*** Opening Given information ***

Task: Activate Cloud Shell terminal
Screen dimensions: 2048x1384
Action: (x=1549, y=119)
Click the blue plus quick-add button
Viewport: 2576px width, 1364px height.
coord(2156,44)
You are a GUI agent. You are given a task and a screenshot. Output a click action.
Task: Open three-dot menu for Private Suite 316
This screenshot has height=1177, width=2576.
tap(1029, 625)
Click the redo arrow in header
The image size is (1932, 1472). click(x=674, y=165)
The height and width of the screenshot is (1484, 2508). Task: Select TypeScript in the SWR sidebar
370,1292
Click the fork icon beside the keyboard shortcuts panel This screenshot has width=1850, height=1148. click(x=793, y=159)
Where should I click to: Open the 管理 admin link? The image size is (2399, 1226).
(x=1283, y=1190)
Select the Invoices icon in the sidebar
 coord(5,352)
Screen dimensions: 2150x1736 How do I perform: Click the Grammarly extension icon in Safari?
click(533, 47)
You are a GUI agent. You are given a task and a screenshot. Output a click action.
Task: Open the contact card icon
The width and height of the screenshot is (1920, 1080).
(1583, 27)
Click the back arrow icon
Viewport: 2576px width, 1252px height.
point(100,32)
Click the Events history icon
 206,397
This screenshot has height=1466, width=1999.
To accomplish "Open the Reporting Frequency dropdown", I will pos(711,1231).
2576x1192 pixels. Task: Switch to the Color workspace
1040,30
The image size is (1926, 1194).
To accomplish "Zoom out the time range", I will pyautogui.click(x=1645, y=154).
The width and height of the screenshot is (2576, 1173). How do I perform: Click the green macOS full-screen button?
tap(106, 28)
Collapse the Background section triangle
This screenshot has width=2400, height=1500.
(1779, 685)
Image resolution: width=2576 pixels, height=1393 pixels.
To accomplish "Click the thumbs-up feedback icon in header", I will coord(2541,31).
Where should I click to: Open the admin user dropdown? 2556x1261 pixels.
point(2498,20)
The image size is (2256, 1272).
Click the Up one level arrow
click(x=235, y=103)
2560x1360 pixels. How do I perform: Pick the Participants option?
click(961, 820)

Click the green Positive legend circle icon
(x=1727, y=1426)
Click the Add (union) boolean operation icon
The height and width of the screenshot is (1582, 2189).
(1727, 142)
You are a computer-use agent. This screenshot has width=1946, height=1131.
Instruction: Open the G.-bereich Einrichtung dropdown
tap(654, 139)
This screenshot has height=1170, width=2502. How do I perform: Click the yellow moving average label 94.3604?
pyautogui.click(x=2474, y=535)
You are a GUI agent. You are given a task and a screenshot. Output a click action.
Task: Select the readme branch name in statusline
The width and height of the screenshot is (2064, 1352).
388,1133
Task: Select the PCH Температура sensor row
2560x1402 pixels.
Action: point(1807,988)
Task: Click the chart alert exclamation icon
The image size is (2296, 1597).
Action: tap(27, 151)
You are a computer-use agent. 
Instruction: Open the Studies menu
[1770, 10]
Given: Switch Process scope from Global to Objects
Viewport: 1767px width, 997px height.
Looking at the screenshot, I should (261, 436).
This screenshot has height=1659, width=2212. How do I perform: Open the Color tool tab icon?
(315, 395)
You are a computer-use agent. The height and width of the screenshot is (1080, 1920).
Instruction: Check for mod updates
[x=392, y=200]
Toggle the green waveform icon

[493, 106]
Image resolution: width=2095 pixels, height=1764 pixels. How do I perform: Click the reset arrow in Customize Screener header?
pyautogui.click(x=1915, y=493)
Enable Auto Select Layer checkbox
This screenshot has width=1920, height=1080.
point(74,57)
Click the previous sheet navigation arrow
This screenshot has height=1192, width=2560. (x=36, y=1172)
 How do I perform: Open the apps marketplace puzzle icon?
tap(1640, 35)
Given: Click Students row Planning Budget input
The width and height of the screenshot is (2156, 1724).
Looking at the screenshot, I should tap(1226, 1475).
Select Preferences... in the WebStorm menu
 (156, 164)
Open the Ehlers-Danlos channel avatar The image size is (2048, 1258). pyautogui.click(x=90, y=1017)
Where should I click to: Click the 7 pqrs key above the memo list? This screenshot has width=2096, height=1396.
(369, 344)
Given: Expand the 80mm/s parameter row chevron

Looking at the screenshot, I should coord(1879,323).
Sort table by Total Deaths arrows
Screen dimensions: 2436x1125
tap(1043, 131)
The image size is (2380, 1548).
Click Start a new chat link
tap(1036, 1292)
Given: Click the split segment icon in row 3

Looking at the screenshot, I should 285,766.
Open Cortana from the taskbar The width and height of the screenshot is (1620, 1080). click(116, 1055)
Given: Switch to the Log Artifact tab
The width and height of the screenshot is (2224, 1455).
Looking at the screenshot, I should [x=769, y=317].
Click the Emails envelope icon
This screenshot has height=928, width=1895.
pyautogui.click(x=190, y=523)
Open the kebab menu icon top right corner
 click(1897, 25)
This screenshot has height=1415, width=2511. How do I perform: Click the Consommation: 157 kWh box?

*** Closing Given information ***

• _What you should do_
Start with the line above that contains "2576x1192 pixels. Task: Switch" and end with the line that contains "The image size is (2256, 1272).". Write out those lines exactly, and only those.

• _Task response_
2576x1192 pixels. Task: Switch to the Color workspace
1040,30
The image size is (1926, 1194).
To accomplish "Zoom out the time range", I will pyautogui.click(x=1645, y=154).
The width and height of the screenshot is (2576, 1173). How do I perform: Click the green macOS full-screen button?
tap(106, 28)
Collapse the Background section triangle
This screenshot has width=2400, height=1500.
(1779, 685)
Image resolution: width=2576 pixels, height=1393 pixels.
To accomplish "Click the thumbs-up feedback icon in header", I will coord(2541,31).
Where should I click to: Open the admin user dropdown? 2556x1261 pixels.
point(2498,20)
The image size is (2256, 1272).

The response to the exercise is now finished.